カルフールも中国事業を売却

 以前からネットでの購入が当たり前だった衣料品や雑貨、家電の分野だけでなく、上海高島屋にとって集客の要となっていた食料品や飲食の分野でも、高島屋が中国に進出してからの数年で一気にネット経由のサービスが広がった。

 中国ネット通販最大手のアリババ集団は17年に生鮮スーパー「盒馬(フーマー)鮮生」の出店を開始。スマートフォンのアプリで注文すると最短で30分以内に商品を配達してくれるのが売りだ。

 外食分野では、アリババ系の「餓了麼(ウーラマ)」やテンセントが出資する美団点評のアプリを使って、出前サービスを利用するのが日常の光景になった。商業施設に入る飲食店にとっては来店してもらうのも出前するのも変わらないが、商業施設側から見れば食事の前後に商品を買ってもらう機会が減る。

 23日には仏小売り大手のカルフールが中国事業を家電量販大手の蘇寧易購集団に売却したばかり。カルフールは90年代後半以降、中国で店舗網を広げ、成功を収めた。しかし、近年はネット通販に押され、業績が低迷していた。

 高島屋は今後、東南アジア諸国連合(ASEAN)各国で事業を広げる計画だ。
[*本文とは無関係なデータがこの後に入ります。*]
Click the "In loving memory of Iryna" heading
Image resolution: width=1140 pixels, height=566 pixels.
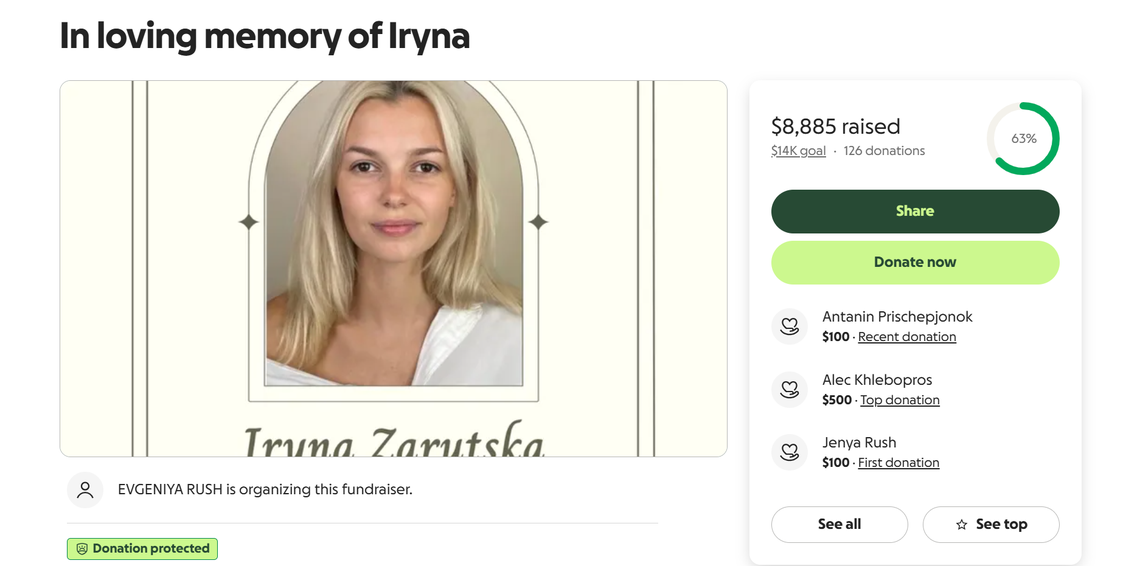pyautogui.click(x=264, y=36)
村田社長は「東南アジアの富裕層の中には、シンガポールの高島屋は知っていても、日本橋の店は知らないという人もいる」と話す。シンガポールで築いたブランド力を背景に東南アジアに経営資源を振り向ける。

 ただ、東南アジアでも中国と同様、ネットを通じた様々なサービスが広がり始めている。シンガポールでの成功体験とブランド力に頼るだけでは、ネット企業との戦いに勝てないだろう。